▶ Task requirements:
Could you set down exactly the lines of the data below, starting at the one that holds "Given: Click the 2 / 13 page number footer" and ending at the one that holds "You are a computer-use agent. The", both included, and only those?

▶ Data provided:
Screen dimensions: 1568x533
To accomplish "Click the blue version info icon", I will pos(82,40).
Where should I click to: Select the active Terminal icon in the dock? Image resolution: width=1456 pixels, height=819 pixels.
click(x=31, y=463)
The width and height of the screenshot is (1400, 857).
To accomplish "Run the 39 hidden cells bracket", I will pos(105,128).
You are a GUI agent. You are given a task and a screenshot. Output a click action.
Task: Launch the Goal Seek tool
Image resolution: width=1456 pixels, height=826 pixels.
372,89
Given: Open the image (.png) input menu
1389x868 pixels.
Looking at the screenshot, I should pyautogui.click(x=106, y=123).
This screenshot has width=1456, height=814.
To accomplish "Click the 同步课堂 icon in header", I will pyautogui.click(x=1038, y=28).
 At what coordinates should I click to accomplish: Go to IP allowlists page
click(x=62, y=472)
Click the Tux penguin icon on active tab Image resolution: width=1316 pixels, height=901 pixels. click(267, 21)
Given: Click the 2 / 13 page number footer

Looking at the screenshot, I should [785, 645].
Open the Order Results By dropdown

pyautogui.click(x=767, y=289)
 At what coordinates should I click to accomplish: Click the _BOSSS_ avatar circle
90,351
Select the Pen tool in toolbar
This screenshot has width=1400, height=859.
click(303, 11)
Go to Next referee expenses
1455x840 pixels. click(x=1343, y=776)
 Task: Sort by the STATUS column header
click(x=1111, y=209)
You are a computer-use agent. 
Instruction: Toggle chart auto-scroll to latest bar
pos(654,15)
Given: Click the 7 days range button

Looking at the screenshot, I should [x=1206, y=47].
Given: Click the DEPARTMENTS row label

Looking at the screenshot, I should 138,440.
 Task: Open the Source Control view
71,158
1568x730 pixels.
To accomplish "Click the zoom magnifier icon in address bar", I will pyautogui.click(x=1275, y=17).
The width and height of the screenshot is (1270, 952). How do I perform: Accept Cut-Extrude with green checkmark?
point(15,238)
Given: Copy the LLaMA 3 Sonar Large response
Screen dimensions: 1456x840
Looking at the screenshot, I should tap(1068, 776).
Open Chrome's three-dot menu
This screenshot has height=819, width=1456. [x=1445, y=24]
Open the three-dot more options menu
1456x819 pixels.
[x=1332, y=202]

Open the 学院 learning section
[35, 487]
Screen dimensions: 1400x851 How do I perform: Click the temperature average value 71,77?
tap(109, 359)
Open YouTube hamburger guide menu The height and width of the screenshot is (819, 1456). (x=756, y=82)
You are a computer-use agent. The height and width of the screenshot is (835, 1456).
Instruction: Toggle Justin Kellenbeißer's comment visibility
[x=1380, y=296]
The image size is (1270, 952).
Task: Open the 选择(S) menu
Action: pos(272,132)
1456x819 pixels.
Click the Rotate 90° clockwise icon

▶ Exercise result:
Given: Click the 2 / 13 page number footer

Looking at the screenshot, I should [785, 645].
Open the Order Results By dropdown

pyautogui.click(x=767, y=289)
 At what coordinates should I click to accomplish: Click the _BOSSS_ avatar circle
90,351
Select the Pen tool in toolbar
This screenshot has width=1400, height=859.
click(303, 11)
Go to Next referee expenses
1455x840 pixels. click(x=1343, y=776)
 Task: Sort by the STATUS column header
click(x=1111, y=209)
You are a computer-use agent. 
Instruction: Toggle chart auto-scroll to latest bar
pos(654,15)
Given: Click the 7 days range button

Looking at the screenshot, I should [x=1206, y=47].
Given: Click the DEPARTMENTS row label

Looking at the screenshot, I should 138,440.
 Task: Open the Source Control view
71,158
1568x730 pixels.
To accomplish "Click the zoom magnifier icon in address bar", I will pyautogui.click(x=1275, y=17).
The width and height of the screenshot is (1270, 952). How do I perform: Accept Cut-Extrude with green checkmark?
point(15,238)
Given: Copy the LLaMA 3 Sonar Large response
Screen dimensions: 1456x840
Looking at the screenshot, I should tap(1068, 776).
Open Chrome's three-dot menu
This screenshot has height=819, width=1456. [x=1445, y=24]
Open the three-dot more options menu
1456x819 pixels.
[x=1332, y=202]

Open the 学院 learning section
[35, 487]
Screen dimensions: 1400x851 How do I perform: Click the temperature average value 71,77?
tap(109, 359)
Open YouTube hamburger guide menu The height and width of the screenshot is (819, 1456). (x=756, y=82)
You are a computer-use agent. The height and width of the screenshot is (835, 1456).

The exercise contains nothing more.